Metro, Column

Keeping It Real

This week, the Isabella Stewart Gardner Museum announced that it had lent its beauty to the Google Cultural Institute, so that Internet users can take advantage of a virtual first-person walk-through of the museum, similar to the “street view” feature on Google Maps.

According to a press release from the museum, Steve Vinter, a site director for Google’s Cambridge Office, said that the Google Cultural Institute shares Isabella Stewart Gardner’s vision of her museum becoming one that would preserve art “for future generations to educate and enrich the public,” adding that art enthusiasts around the world can now enjoy her famous museum “through a few clicks of a mouse.”

No doubt, Gardner hoped that her museum would serve to entertain and educate the masses for years to come, but it is unclear that she would have been satisfied with her museum being available virtually.

Everyone is familiar with the famous art collector’s wishes for her museum, as laid out in her will-if the caretakers of the museum alter the museum’s public displays beyond what is necessary for its most essential upkeep, then the property and collection should be sold and the resulting money given to Harvard.

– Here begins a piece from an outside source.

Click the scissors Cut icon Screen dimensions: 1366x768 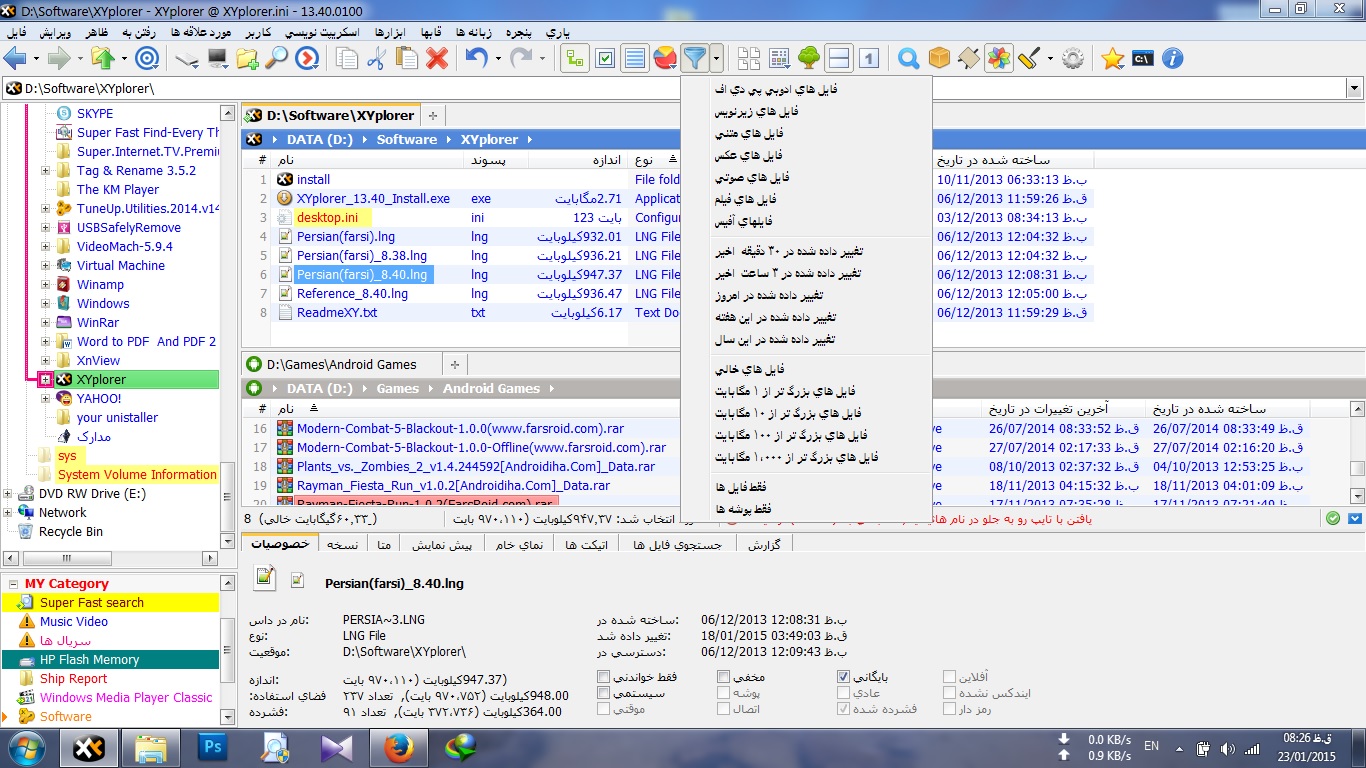(376, 59)
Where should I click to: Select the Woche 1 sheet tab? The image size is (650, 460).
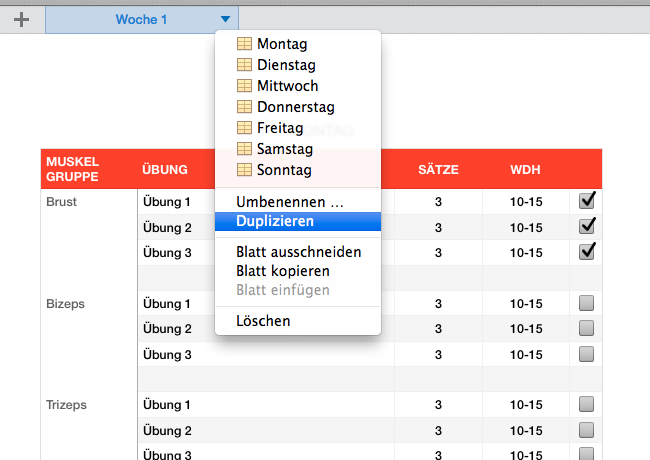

In other words, please don’t touch anything.

Of course, the creation of an online tour of the museum does not technically transgress any of her stipulations, but I like to think that Gardner’s will for her museum was not merely an arbitrary assertion of where she liked to keep her stuff. Instead, she was endorsing an experience and advocating for a certain way that she felt patrons ought to enjoy her beautiful collection.

She wanted art lovers to walk through a lush courtyard, up the stairs, and along the ornate walls so that they would understand a unique connection between her museum’s architecture and its contents-a subtle kind of experiential art.

This is not to say that there are not great benefits to what the Google Cultural Institute is trying to do. Now, a student in Japan or Australia can explore a museum that could otherwise be alien to them for the rest of their lives. People who cannot afford to travel across the country have the great opportunity to get at least a taste of Gardner’s creation.

But I fear that the negative effects will be great as well. I imagine a Boston College student sitting at his computer on a virtual tour of the Isabela Stewart Gardner Museum when he could easily be seeing it in person. Who can blame him? If society endorses the virtual as a sufficient substitute for the real, then why wouldn’t he stay cooped up in his dorm room?

According to an article in The Boston Globe, Gardner director Anne Hawley acknowledged the difference between a virtual experience of the museum and an actual visit. She hopes that the museum’s new online presence will encourage more visitors, but she cannot yet be sure this will happen.

If it ultimately does increase visitations to the museum, I am sure Gardner’s spirit will be more than satisfied with the result. But if my fears come true and she ultimately sees a BC student glued to his computer screen thinking he is getting the real deal, she will turn over in her grave.